Heureux ceux qui marchent
suivant la loi du Seigneur !
Psaume 118,1

Et il y a ces jours où l’on part sur la route un verset au cœur et où l’on revient avec un autre… 😉

Entre les deux, un moment un peu hors du temps, un peu cocon comme “sur la montagne”, là où l’on aimerait bien rester plus longtemps même si l’idée d’y planter une tente me fait toujours sourire.
Entre les deux, les retrouvailles avec tous les amis hospitaliers, la rencontre de l’équipe qui pendant une petite semaine sera la mienne auprès des malades, des vieilles personnes ou des plus fragiles, les nouvelles responsabilités à apprivoiser.
Entre les deux, les sourires de plusieurs générations de prêtres qui ont accompagné plusieurs moments importants de ma vie: Marcel, Roger, Vianney ou Stéphane, les souvenirs de Clins Dieu, les promesses de nouveaux partages.
Entre les deux, les nouvelles des pèlerins, ceux avec qui, les uns et les autres, on garde des liens tout au long de l’année. Et toutes nos petites prières blotties au creux de nos vies un instant partagées.

Et puis il y a ce p’tit truc qui ne me quitte pas.

La certitude que mon cœur grossit à chaque fois que je m’approche du mot service d’une manière ou d’une autre, la certitude d’aimer mon Église – et diocésaine sans doute un peu plus- bien au-delà de ses scandales, la certitude qu’aimer souvent à la manière de Marthe n’oublie jamais mes p’tites prières et même, je crois, les remplit un peu plus d’essentiel.
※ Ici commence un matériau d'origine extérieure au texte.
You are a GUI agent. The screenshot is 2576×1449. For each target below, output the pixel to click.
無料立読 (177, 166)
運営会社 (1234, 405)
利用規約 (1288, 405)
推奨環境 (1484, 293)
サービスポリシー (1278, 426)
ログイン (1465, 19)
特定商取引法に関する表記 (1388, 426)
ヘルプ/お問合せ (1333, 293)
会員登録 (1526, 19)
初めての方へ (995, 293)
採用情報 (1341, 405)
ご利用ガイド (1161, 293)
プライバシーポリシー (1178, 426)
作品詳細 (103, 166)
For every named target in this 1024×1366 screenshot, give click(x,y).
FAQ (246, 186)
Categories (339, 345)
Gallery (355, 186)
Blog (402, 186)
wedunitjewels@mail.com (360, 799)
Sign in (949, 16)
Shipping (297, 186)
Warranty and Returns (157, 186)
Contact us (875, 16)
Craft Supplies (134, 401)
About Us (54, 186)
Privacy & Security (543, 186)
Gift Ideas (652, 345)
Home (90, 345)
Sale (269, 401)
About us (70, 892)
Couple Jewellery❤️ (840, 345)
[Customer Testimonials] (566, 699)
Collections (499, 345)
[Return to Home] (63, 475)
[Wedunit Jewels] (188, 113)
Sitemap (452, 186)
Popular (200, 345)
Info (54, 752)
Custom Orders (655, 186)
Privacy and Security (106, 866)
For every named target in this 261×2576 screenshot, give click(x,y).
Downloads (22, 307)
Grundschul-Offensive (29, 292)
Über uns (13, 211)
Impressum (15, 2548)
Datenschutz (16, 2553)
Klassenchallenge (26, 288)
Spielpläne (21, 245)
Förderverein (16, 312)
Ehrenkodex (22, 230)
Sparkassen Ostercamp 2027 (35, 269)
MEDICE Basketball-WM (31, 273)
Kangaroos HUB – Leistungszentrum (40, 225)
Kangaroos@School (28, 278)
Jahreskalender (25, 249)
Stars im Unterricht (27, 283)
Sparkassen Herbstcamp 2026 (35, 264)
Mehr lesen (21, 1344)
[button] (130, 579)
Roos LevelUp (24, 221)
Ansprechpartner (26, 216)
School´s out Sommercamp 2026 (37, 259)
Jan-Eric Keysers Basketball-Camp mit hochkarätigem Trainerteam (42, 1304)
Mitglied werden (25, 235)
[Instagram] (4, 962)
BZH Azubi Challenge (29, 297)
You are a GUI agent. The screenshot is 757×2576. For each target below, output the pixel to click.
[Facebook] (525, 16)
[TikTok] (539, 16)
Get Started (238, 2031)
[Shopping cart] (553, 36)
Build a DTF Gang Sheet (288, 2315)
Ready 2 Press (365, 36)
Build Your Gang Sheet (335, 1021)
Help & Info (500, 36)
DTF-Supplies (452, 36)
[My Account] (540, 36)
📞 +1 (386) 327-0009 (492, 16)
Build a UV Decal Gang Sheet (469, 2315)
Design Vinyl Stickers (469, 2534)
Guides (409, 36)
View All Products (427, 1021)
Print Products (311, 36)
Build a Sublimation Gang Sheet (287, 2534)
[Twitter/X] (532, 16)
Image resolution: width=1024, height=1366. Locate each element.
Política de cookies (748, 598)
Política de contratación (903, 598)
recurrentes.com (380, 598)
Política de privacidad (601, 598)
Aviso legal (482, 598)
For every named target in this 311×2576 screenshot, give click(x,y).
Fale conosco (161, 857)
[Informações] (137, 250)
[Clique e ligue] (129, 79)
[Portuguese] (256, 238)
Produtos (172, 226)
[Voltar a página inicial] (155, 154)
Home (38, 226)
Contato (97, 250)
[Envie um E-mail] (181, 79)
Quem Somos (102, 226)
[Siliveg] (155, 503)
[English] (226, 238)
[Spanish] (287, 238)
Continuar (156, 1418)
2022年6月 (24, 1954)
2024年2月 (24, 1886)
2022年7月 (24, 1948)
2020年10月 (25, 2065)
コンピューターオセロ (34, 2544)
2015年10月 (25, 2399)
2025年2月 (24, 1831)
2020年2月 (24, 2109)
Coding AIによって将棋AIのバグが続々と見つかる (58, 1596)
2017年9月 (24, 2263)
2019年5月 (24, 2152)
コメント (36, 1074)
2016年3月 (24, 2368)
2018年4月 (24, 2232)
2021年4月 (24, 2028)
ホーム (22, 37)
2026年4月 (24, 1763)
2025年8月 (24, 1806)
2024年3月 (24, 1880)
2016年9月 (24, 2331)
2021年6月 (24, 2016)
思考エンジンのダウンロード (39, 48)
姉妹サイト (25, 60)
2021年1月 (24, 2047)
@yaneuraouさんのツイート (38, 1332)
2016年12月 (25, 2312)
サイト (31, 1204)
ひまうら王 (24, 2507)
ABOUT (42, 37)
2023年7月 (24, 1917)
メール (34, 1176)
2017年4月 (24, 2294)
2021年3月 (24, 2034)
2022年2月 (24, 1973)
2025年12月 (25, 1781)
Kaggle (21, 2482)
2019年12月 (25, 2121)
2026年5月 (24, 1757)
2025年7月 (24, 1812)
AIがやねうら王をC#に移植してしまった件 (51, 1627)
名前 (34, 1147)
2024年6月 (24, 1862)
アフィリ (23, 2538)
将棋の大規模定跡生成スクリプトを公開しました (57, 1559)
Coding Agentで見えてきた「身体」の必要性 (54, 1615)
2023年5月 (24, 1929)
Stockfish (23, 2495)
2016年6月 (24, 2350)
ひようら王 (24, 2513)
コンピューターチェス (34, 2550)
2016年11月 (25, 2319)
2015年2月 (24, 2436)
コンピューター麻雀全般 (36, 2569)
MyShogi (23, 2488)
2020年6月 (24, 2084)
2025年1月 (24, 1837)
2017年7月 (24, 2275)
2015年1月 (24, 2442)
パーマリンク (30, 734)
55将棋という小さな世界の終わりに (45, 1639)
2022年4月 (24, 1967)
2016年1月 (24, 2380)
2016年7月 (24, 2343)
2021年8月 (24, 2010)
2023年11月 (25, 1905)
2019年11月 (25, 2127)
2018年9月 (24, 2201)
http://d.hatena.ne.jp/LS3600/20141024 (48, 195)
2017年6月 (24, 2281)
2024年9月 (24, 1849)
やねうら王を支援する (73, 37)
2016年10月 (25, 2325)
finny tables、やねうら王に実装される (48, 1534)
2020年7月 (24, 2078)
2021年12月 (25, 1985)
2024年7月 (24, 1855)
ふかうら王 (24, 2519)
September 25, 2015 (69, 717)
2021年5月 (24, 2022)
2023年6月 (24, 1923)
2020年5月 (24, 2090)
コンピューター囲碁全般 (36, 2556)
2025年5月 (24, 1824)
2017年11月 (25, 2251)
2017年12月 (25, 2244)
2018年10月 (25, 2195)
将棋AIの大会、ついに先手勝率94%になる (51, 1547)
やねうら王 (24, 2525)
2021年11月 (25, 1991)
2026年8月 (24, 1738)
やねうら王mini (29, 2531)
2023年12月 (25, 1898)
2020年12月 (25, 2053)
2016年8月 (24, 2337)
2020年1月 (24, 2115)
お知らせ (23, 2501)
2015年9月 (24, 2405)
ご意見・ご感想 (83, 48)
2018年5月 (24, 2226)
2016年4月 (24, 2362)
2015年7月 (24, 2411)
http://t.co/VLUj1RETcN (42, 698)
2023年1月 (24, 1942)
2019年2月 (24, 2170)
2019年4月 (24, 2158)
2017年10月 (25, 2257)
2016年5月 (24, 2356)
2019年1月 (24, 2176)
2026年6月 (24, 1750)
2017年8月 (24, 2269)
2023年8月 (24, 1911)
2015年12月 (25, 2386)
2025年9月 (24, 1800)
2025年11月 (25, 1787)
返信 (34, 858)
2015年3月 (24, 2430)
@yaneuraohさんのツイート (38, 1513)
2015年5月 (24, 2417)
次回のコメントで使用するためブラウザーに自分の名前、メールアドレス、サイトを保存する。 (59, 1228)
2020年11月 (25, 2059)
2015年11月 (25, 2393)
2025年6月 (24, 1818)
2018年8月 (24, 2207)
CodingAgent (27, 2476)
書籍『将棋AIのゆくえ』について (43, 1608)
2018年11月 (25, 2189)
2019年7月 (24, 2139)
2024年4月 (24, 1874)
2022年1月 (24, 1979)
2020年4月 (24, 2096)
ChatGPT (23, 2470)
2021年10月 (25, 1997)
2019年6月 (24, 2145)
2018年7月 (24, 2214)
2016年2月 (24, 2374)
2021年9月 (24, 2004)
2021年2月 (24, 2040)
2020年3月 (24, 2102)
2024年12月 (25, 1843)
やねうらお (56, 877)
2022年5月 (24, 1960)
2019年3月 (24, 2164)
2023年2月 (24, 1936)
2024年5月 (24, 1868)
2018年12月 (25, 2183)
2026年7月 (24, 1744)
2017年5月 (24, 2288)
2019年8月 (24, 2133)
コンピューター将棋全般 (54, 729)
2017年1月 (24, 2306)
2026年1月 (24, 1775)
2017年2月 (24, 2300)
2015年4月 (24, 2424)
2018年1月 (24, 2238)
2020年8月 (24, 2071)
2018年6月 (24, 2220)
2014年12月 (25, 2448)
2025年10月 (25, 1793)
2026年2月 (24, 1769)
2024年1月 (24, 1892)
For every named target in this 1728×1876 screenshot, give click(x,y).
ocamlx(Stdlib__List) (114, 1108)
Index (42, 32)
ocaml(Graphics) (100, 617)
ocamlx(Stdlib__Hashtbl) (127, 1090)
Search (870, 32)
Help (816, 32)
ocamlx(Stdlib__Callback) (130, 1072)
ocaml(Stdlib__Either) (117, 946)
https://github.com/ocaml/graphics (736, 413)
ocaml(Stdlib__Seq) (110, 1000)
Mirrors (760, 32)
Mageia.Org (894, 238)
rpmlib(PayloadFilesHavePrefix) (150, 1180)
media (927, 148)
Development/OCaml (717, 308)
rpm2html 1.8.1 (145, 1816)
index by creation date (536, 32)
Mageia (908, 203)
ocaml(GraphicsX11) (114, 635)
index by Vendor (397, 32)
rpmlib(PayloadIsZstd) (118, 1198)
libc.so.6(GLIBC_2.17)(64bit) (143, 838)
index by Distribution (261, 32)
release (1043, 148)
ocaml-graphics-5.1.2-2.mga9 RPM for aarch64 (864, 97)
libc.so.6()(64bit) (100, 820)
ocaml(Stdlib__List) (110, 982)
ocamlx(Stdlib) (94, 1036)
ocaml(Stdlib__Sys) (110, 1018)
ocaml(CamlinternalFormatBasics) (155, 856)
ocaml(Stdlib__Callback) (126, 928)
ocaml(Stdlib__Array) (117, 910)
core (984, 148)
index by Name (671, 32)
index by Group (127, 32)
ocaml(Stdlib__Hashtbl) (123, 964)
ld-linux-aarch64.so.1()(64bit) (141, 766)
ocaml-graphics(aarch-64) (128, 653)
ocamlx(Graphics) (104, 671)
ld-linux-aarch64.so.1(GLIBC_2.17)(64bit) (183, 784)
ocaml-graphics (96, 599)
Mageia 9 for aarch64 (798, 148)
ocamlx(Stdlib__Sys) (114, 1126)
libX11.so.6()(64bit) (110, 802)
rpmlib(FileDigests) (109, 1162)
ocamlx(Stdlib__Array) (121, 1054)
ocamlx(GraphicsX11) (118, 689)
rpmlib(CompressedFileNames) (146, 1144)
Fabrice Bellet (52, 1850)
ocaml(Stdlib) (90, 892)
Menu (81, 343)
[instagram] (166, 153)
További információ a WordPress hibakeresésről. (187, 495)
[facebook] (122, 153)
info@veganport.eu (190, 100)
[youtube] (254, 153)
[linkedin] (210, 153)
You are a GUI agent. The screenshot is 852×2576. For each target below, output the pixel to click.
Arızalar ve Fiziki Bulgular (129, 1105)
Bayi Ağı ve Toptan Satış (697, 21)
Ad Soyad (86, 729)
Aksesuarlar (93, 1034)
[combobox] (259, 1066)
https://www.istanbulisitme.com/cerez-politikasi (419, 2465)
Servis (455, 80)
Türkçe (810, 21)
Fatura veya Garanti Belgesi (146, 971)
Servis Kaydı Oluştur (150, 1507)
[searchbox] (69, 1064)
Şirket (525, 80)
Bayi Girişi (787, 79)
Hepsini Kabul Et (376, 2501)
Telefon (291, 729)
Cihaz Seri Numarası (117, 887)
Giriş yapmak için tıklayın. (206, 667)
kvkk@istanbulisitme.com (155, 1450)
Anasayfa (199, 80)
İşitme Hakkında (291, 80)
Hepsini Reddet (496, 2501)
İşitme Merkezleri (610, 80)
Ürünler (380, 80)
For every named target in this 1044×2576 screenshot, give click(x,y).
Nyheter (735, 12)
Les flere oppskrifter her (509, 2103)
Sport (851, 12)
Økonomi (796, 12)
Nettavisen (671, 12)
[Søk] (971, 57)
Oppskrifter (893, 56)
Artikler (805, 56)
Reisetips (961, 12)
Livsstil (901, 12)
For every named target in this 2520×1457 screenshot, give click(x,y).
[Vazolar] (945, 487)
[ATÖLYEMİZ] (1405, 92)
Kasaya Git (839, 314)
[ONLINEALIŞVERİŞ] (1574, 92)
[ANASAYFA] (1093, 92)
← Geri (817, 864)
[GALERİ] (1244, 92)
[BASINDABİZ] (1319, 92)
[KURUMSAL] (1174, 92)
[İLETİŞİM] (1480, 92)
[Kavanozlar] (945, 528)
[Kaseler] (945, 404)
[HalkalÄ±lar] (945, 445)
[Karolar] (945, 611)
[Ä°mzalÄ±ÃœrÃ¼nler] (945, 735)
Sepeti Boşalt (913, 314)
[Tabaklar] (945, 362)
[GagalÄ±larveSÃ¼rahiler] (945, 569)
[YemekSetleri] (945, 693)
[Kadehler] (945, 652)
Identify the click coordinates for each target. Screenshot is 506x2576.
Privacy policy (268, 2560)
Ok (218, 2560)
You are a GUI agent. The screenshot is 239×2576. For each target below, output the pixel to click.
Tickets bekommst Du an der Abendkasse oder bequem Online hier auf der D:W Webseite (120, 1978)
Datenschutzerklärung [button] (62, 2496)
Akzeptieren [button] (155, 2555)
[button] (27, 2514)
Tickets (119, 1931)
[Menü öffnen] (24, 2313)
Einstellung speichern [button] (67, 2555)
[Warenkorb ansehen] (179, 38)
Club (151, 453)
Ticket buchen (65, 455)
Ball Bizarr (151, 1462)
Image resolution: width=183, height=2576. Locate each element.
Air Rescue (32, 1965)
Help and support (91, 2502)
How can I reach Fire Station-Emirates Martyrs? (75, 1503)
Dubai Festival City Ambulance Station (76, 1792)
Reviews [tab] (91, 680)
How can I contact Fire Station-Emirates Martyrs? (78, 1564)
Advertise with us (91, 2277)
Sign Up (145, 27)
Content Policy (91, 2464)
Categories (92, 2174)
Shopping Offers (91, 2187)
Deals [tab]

Il arrive que notre pèlerinage à Lourdes se situe pendant le Carême. C’est le cas cette année,  une semaine avant la Semaine Sainte, nous y serons. Et ça risque bien de lui donner un goût encore plus particulier avec au cœur une immense joie : mon engagement au sein de l’Hospitalité.
Et pour reprendre les paroles du père Roger en me quittant ce soir: “le temps des fiançailles a assez duré, maintenant tu vas pouvoir épouser notre belle Hospitalité”.
Oh je parle un peu de moi, trop sans doute ce soir,  mais le cœur est vraiment rempli de joie à cette idée, joie à venir raconter je pense. 😉

Alors que ce Carême ne soit pas seulement celui empreint du rude des temps de notre Église, qu’il soit aussi le chemin de nos joies, petites ou grandes, à partager.
Bon deuxième dimanche !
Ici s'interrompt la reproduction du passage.